“I think I made it clear to your publishers I don’t like books like this. I don’t like family tell-all books, especially when it comes to families with fame and power,” McCain told Trump’s niece in a Thursday interview on ‘The View.’

She added she does not end up believing most what is written in books written by disgruntled family members because they are too “one-sided.”

“What do you say to people like me, who think this is just a great way for you to get paycheck right now?” McCain asked.

“If I had wanted some measure of revenge, if I had wanted to cash in, as you say, I would have done this ten years ago when Donald was still a very public figure,” Trump replied. 

Despite the book selling over one million copies in its first week of release, Trump also claimed she would have preferred not to publish it at all.

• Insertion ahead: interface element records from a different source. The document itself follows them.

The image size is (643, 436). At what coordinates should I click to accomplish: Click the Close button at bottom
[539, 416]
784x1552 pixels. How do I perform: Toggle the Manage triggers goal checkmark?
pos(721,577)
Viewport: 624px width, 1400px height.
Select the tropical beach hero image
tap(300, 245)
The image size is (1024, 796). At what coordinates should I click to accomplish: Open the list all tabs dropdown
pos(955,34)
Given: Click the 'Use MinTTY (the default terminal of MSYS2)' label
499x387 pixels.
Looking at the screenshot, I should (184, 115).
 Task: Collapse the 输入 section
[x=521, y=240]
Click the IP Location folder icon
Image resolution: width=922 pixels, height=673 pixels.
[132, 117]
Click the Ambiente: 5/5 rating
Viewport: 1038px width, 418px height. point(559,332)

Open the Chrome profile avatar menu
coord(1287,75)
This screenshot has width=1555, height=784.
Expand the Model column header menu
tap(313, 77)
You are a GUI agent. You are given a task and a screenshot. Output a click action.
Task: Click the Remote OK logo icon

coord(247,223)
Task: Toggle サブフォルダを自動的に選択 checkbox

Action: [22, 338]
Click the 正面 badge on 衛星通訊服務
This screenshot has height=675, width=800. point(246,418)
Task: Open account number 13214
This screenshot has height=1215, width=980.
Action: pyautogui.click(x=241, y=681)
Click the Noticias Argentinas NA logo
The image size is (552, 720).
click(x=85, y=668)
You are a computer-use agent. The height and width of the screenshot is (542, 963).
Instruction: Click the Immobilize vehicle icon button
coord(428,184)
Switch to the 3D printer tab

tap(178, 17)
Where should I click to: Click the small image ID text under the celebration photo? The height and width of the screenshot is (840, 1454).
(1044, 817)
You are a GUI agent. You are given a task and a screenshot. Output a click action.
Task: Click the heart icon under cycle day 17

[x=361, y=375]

McCain also questioned Mary Trump’s credibility and suggested she may not be as close to the president’s immediate family as she claims to be, pointing to the lack of stories in the book about Trump’s children. Mary Trump countered that families are “complicated” and suggested McCain was trying to distract from her accusations against the president.

Many of President Trump’s critics on social media predictably did not take too kindly to the conservative McCain’s questioning of the author’s motives — and blasted her for daring to question the legitimacy of the book, casting Mary Trump as a hero for batting away McCain’s criticisms.

Among the allegations in the book is that the president paid someone to take the SAT test for him and that he has used racist and anti-semitic language in the past. 

Mary Trump has been making the rounds on mainstream media in recent days, but has rarely been pressed for details or proof of her stories — and has seemingly been used to confirm mainstream assumptions held by the president’s critics.

On a recent episode of the Rachel Maddow show on MSNBC, Trump was asked if she had ever heard the president use the N-word or antisemitic slurs. She said that “yes,” she had heard him use both and said such comments were commonplace in her family.

Conservatives have unsurprisingly been more skeptical of Mary Trump’s accusations and her motivation in publishing the tell-all book just months before the presidential election.

The White House has dismissed the book as full of “falsehoods” and denied the president has ever used prejudicial slurs.